Brief descriptions of the parameters, data, and options are given below.

Program parameters:

1. growth rate and selection coefficient (xi):

this should range between -1 and 1. Note that a negative value indicates population decline and (or) negative selection and a positive value indicates population growth and (or) positive selection.

2. sample fraction (f):

this is the fraction of chromosomes in a population that are sampled f=n/2N, where n is the total number of chromosomes sampled and N is the (diploid) population size.

3. mutation rate (mu):

this is the total mutation rate for the linked markers. Typical values for microsatellites are 10^-3 to 10^-4.

Program data:

1. mutant copies (i):

this is the total number of chromosomes carrying the non-recurrent mutation that occur in the sample.

2. segregating sites (S):

this is the total number of mutations that have occurred at the linked markers since the non-recurrent mutation arose.

Program options:

1. conditional on number of copies? (y,n):

specifying y (yes) causes the likelihood to be determined as a function of the observed number of copies of the non-recurrent mutation in a sample of chromosomes, as well as the number of mutations at linked markers. Specifying n (no) causes the likelihood to be determined as a function only of the number of mutations at linked markers.

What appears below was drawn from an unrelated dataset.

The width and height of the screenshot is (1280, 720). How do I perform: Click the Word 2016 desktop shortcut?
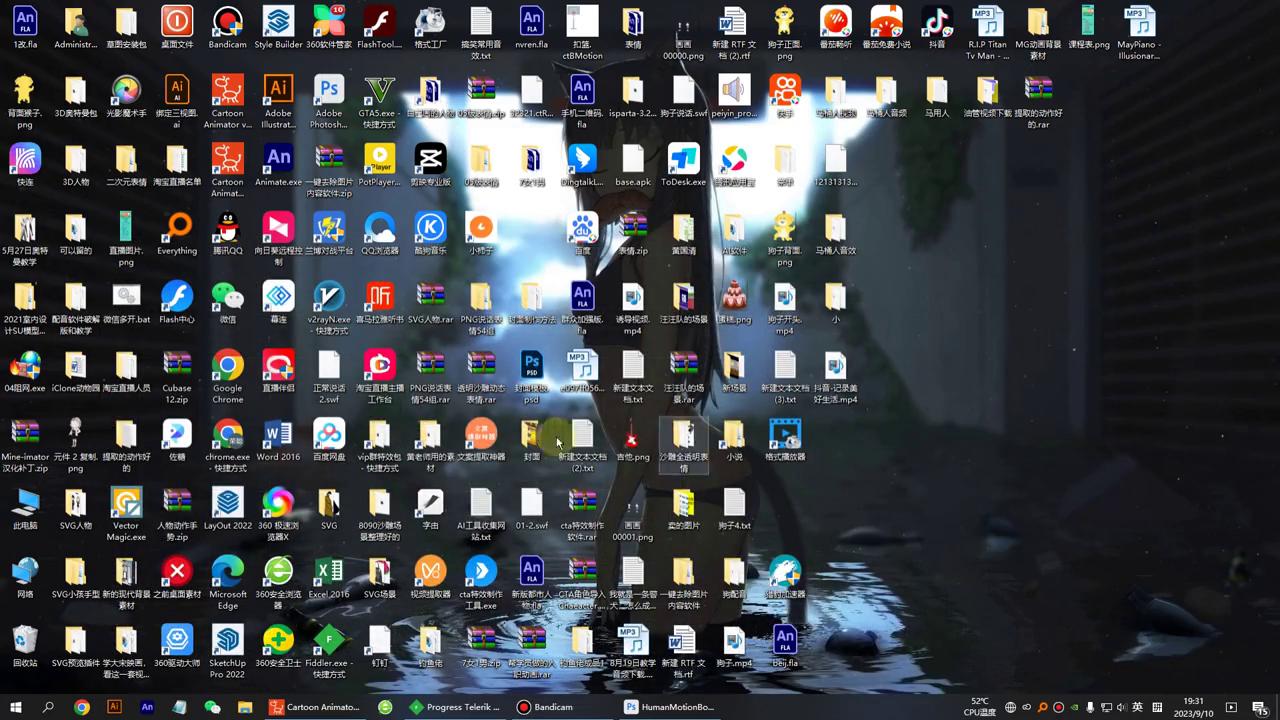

2. Monte Carlo replicates (R):

this is the number of replicates for the Monte Carlo integration procedure used to estimate each likelihood by integrating over the coalescence times (R between 1000 and 10,000 for most datasets; the smoothness of the likelihood surface should indicate whether this number is large enough; the estimate of the likelihood is unbiased so errors generate random noise about the points of the curve).

3. initial t1, final t1, and increments:

the program is designed to generate a set of points for plotting the log likelihood curve. The points will be generated from initial_t1*increment to final_t1*increment at intervals of length increment. For example initial_t1=1, final_t1=5, and increments=10 will generate the likelihoods for t1 taking the following values:

10,20,30,40,50

while initial_t1=5 final_t1=20 and increments=5 will generate likelihoods for t1 taking the following values:

25,30,35,40,45,50,55,60,65,70,75,80,85,90,95,100

Program outputs:

The program output is placed in an output file that you specify and is in the Mathematica matrix format. I used ListPlot in Mathematica to generate my log likelihood curves by reading in the data directy from the output files. You may also cut and paste. In case you are unfamiliar with Mathematica matrices the output is in the form

{{t1_1,lik_1},{t1_2,lik_2},...,{t1_k,lik_k}}

where t1_i is the value of t1 for the ith increment, lik_i is the log likelihood calculated for t1_i, and there are k increments in total.

Running the program:

The program may be run (in UNIX) with command line options as follows:

bdmc21 infile outfile seed

where infile is the name of an input file, outfile is the name of an output file to be created, and seed is a positive integer to initialize the random number generator. If no command line arguments are given (or you are running the Windows version) you will be prompted for these inputs.

Input file format:

The program is completely unforgiving of variations in input file format, so please follow this format in all aspects (including spacing). Here is an example formatted input file using data from our paper (test.inp):

PARAMETERS

growth+selection(xi)= 0.005

sample_fraction(f)= 0.00014

mutation_rate(mu)= 0.0001

DATA

mutant_copies(i)= 1705

segregating_sites(S)= 46

OPTIONS

conditional_on_copies?(y,n)= y

Monte_Carlo_replicates(R)= 5000

initial_t1= 5

final_t1= 25

increments= 10